#### [What to produce]
Would you print the data below exactly, leaving out every picture?

#### [Dataset entries]

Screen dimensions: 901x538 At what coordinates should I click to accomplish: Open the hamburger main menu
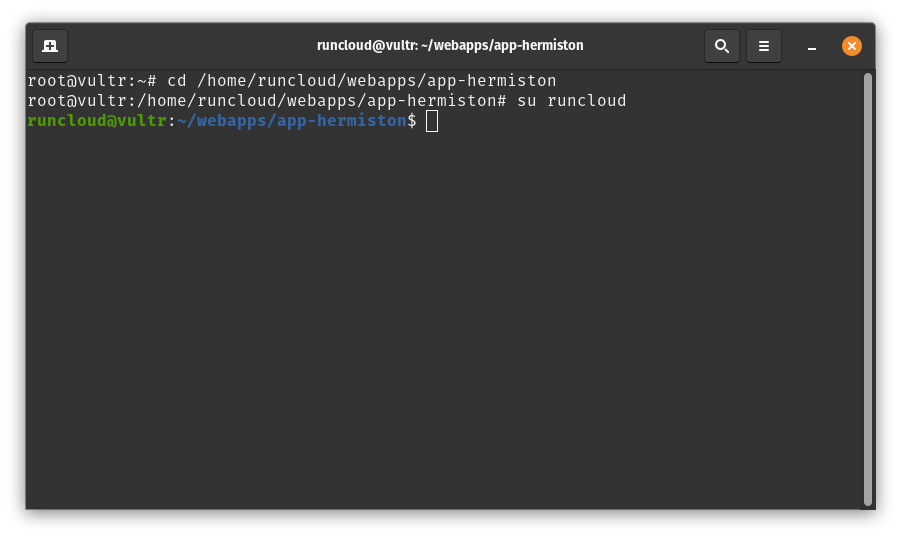tap(764, 46)
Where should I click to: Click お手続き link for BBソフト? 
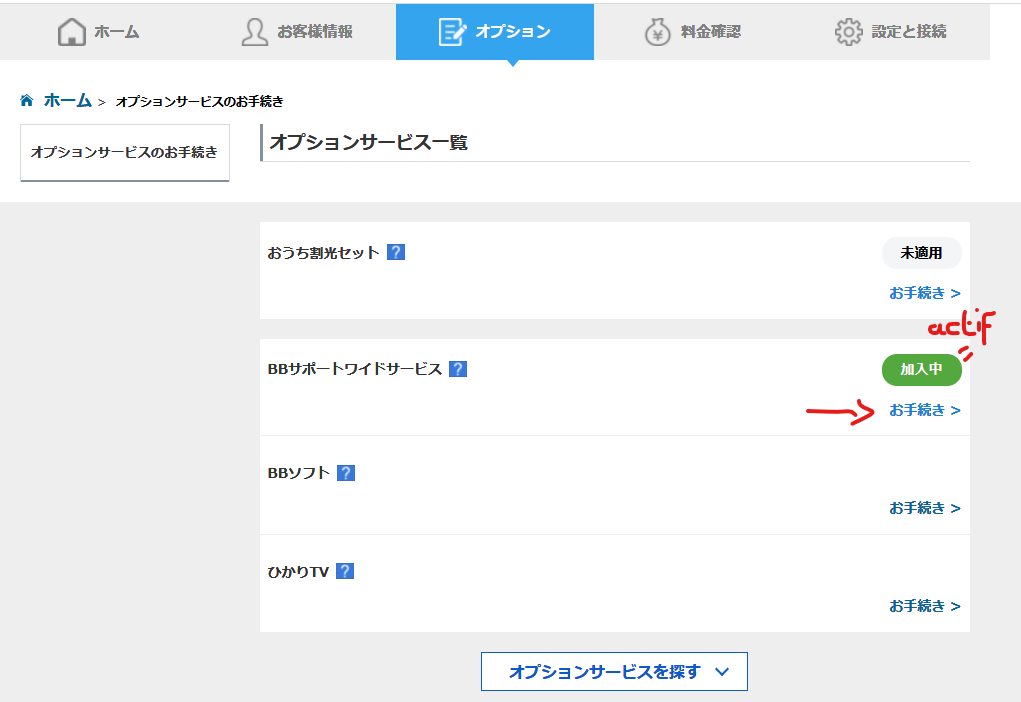[x=924, y=508]
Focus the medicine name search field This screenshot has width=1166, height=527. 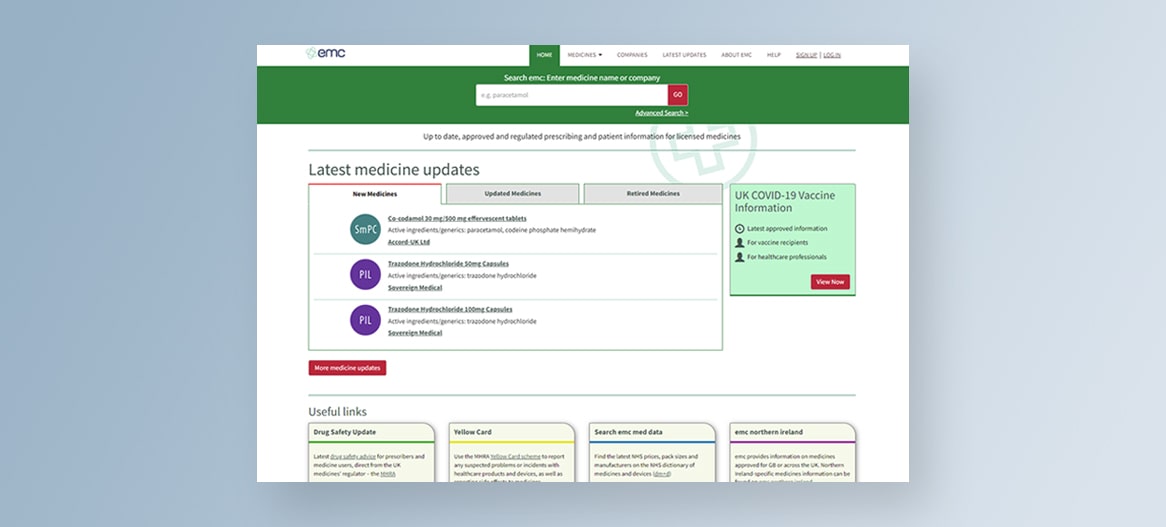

#### [Task response]
Screen dimensions: 901x538 At what coordinates should I click to accomplish: Open the hamburger main menu
tap(764, 46)
Where should I click to: Click お手続き link for BBソフト? 
[x=924, y=508]
Focus the medicine name search field This screenshot has width=1166, height=527. 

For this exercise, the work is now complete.